Pourtant, musicalement, assez peu de changements sont à noter. Le son d'Evergrey reste unique en son genre : un heavy très moderne aux guitares puissantes, à l'atmosphère un rien gothique. Le riffing est rapide, nerveux, moderne, pratiquement néo par endroits ("A New Damn", "The Fire", "Black Undertow"). Les claviers viennent consolider l'ensemble : que ça soit pour assombrir l'ambiance à merveille ("Black Undertow", "The Grand Collapse"), sonner une charge héroïque (le break de "Archaic Rage") ou simplement attendrir les morceaux ("Wake a Change", "Hymns for the Broken"), ils se taillent une place de choix tout au long du disque. Derrière le micro, Tom S. Englund oscille entre rage passionnée et fragilité. Ce contraste entre instrumentation massive et vocaux élégiaques est la marque de fabrique d'Evergrey. Un titre comme "Barricades" en est l'incarnation idéale : après un départ tout en riffs de plomb, le morceau freine des deux pieds et revêt un aspect bien plus mélodieux, notamment sur le refrain. Le break et le solo ont un petit côté Symphony X, guitaristiquement parlant. L'album n'est pas si aisé à aborder au départ, tant il constitue un bloc compact et homogène.

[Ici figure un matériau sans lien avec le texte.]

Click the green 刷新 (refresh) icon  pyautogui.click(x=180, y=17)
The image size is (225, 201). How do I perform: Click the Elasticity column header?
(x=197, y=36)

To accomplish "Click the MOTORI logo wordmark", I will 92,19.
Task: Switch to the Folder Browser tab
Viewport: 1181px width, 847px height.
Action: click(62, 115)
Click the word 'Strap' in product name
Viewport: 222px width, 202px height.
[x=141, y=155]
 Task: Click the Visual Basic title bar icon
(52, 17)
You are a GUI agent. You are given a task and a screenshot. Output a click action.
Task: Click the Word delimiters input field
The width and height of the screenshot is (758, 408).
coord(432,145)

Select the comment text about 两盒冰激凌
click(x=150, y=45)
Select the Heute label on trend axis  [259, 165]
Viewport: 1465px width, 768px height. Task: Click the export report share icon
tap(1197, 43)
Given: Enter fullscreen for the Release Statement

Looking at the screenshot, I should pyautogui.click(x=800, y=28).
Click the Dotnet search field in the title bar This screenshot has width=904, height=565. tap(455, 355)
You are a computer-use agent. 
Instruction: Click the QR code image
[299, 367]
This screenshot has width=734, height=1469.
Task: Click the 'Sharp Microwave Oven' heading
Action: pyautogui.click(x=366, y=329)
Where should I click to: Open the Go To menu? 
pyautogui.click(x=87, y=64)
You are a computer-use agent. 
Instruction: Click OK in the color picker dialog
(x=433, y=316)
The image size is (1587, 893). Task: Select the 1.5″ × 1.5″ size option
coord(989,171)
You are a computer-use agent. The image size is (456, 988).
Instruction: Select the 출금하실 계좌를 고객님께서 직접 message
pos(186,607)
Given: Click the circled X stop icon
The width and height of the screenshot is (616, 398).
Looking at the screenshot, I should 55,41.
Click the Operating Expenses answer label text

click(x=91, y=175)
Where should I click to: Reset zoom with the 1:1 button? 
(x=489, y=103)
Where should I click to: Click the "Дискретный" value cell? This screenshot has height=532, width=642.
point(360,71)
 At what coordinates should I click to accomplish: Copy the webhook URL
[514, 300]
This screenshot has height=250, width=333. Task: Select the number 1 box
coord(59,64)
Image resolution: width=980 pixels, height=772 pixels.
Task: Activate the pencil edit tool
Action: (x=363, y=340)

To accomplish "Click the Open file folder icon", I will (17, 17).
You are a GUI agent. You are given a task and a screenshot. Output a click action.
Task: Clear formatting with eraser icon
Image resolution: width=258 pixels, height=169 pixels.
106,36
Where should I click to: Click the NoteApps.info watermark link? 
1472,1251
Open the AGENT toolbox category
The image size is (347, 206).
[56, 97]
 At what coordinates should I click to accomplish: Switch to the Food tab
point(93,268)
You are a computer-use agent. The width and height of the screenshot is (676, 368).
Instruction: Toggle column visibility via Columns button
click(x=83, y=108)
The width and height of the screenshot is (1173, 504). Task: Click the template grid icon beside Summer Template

Avec les écoutes, des morceaux se distinguent, comme ce "Black Undertow" aérien et émotionnel, ou cette title track puissante et courageuse, sur laquelle Tom S. Englund retrouve son timbre des grands jours. En dépit de la qualité de tous ces morceaux, le terrain que foule Evergrey n'a rien de très nouveau. C'est le principal reproche que l'on peut adresser à Hymns for the Broken : le groupe est en forme et sûr de lui, mais pas assez inspiré pour se réinventer et proposer quelque chose de réellement neuf. Et l'album, d'une durée d'une heure, récèle quelques longueurs : en particulier cette ballade très banale ("Missing You"). Heureusement, Evergrey a tout prévu pour laisser l'auditeur sur une note positive, avec les deux pavés de fin. "The Grand Collapse" et "The Aftermath", deux morceaux de plus de sept minutes chacun, majoritairement instrumentaux, offrent une dernier quart d'heure qui verse dans le grandiose. Les deux morceaux opèrent comme les deux faces d'une même pièce : le premier mise tout sur des riffs ultra massifs que n'aurait pas renié le death mélo des 90s (le groupe vient Göteborg et ça s'entend), tandis que le second, par son émotion à fleur de peau, rappellerait presque "When the Walls Go Down", fermeture bouleversante de The Inner Circle, dix ans plus tôt.
Alors ? Qu'en est-il de notre problématique ? Qu'est-on en droit d'attend du neuvième album d'un groupe de metal ? Pas grand-chose. C'est déjà rare d'en arriver à ce stade en un seul morceau, et encore plus rare avec de l'inspiration sous le coude. Evergrey l'a fait, pourtant. Et rien que pour ça, Hymns for the Broken mérite ses louanges, malgré tous ses défauts.